The live action Ghost in the Shell movie has faced controversy already, even before production started, mostly due to it being a Hollywood adaptation of a Japanese film. When Dreamworks acquired the rights, most people assumed the movie would still be set in Japan, with a Japanese (or at least Asian) actress as the main character. Of course, after Scarlett Johansson was cast in the leading role, these hopes were dashed, and now it seems as though the story won't be set in Japan at all...
New Casting Call
Production will soon begin on Ghost In The Shell in New Zealand, where there has been a casting call for extras and other parts in the new film. The call itself didn't have a restriction on the race of applicants, and in fact stressed the importance of representing all ethnicities in the new film. Casting director Liz Mullane had this to say:
"It is very early on, we aren't filming until next year, so this is really finding out the type of people that might be interested in all sorts of roles. We ware interested in anyone who is interested, the variety of people is massive."
This does seem to prove definitively that Ghost In The Shell probably won't be set in Asia, or feature a majority Japanese cast. This is a shame, as much of the aesthetic appeal of the original films comes from their Asian setting: while the setting of the films is fictional, the architecture and scenery draws from Asian cities, specifically Hong Kong (according to designer Oshii).
But with Scarlett Johansson in the lead, it makes sense to reset the film in another location.
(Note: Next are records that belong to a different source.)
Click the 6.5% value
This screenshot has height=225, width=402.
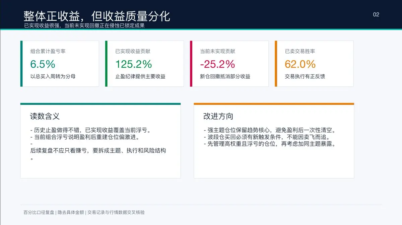(x=43, y=64)
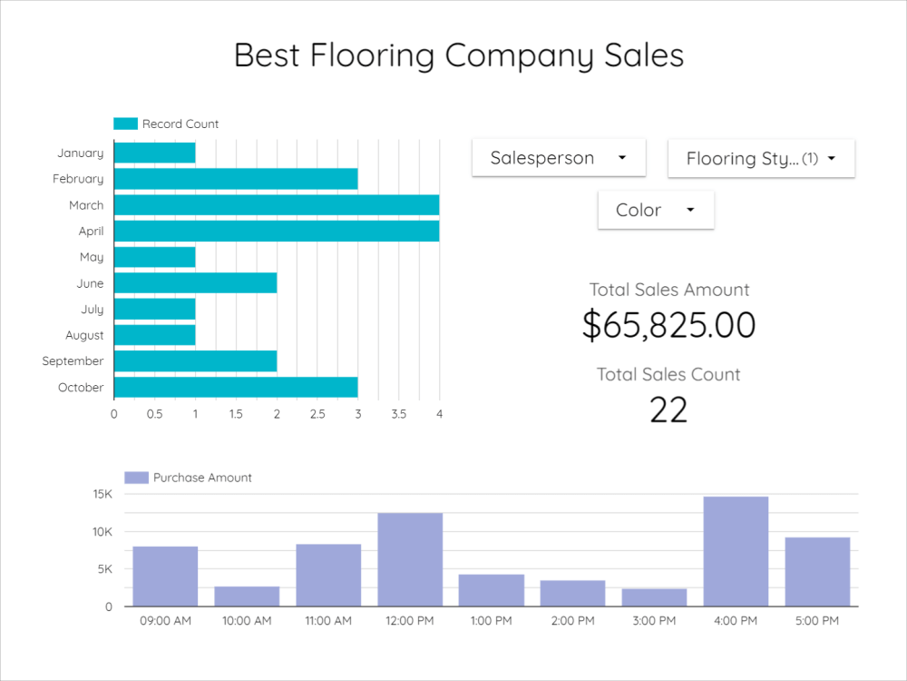Select the September axis label
907x681 pixels.
(x=73, y=360)
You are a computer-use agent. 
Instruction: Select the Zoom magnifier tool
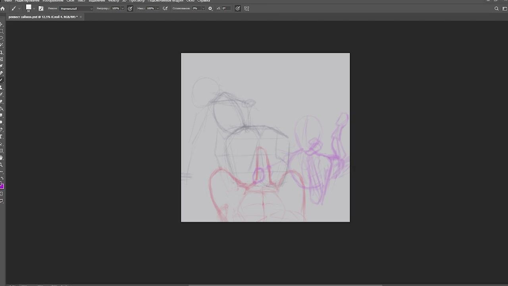(1, 164)
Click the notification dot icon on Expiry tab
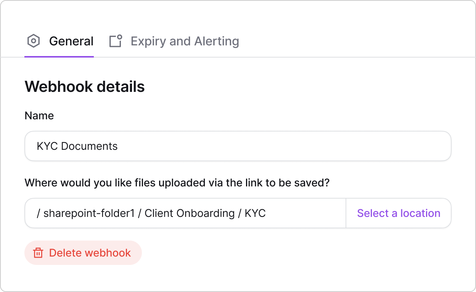The width and height of the screenshot is (476, 292). (120, 36)
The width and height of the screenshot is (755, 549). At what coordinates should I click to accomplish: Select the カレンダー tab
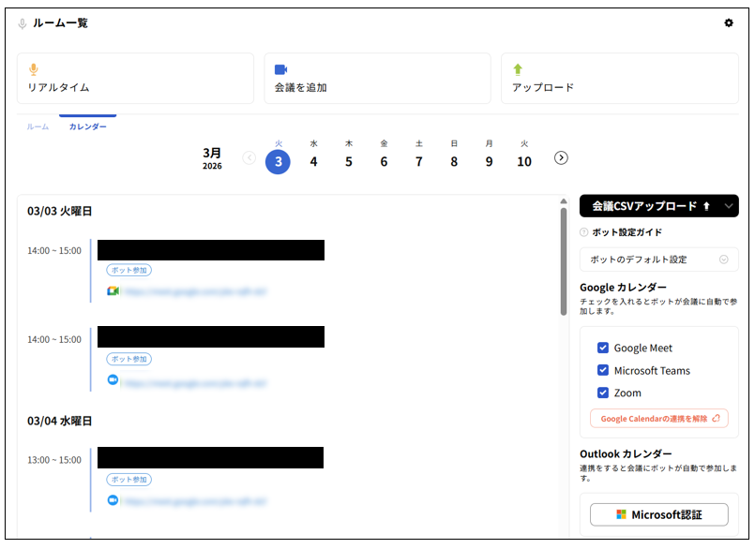pos(87,126)
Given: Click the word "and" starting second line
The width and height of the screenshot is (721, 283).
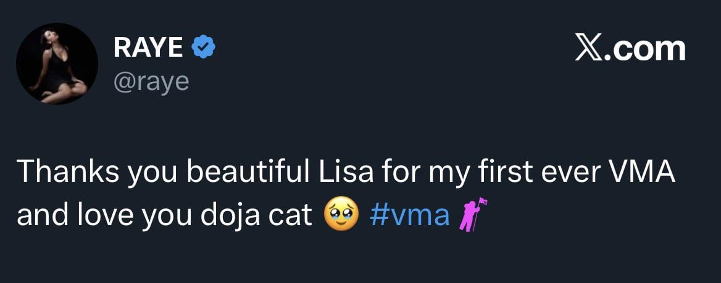Looking at the screenshot, I should click(38, 216).
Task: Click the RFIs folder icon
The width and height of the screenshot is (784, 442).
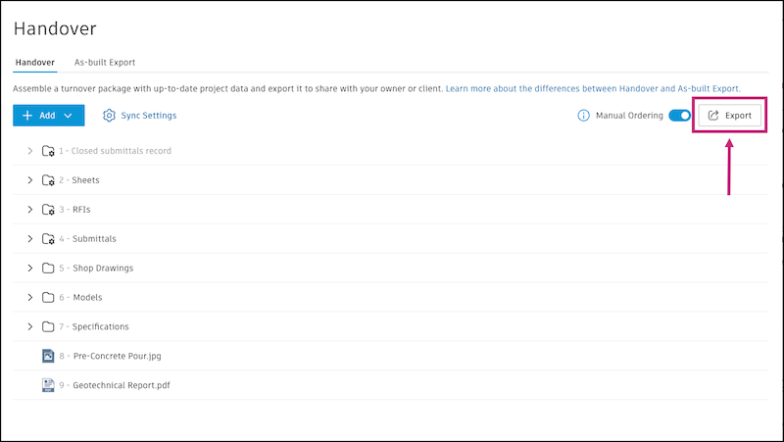Action: [49, 210]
However, though filming will soon commence in New Zealand, that doesn't mean the film will be set there. Taking place in the future, it's possible that the city will have an ambiguous geographic setting. And this isn't the only change to the original plot that the live action Ghost In The Shell will feature: we've had a few plot details that drastically change the meaning of the original story...
Story Changes & Johansson's Role
The Hollywood Reporter provided some previously unknown plot details in their announcement about the film's screenwriter, which helped shed some light on the movie.
"In the film, Scarlett Johansson stars as a special ops cyborg who leads an elite task force called Section 9 for Hanka Robotics. Section 9 is devoted to stopping the most dangerous criminals and extremists, led by The Laughing Man, whose singular goal is to wipe out Hanka’s advancements in cyber technology."
As pointed out by Forbes, these plot details are significantly different from the original manga and TV show. Most notably, Section 9 seems to have been altered from a government agency to a faction of the corporation Hanko Robotics, which has replaced Megatech as the main producer of cybernetic systems.
This seems to muddy the narrative somewhat, and might shift the main themes from government control and cyber warfare, to a more corporate focused plot questioning the power of companies in law enforcement and cyber terrorism. Or these changes might just be a case of miscommunication, as an official plot synopsis has yet to be released. In any case, it looks like the focus might not be on the leading character and her existential crises, but rather the race to stop the Laughing Man before he achieves his goals.
The fact that Scarlett Johansson's character wasn't named as Motoko Kusanagi, while the other major players were given a title, also throws her role into doubt. Johansson will clearly play a character similar to the iconic cybercop, but it could be that considering Johansson's race, the writers are choosing to alter her role completely to play a different character than Motoko (who nonetheless mirrors Motoko's journey). Again, we'll just have to wait and see until official details are released. In any case, there's no doubt that Johansson will use her considerable talent to bring this cyborg character to life, and challenge any preconceptions we have about the role.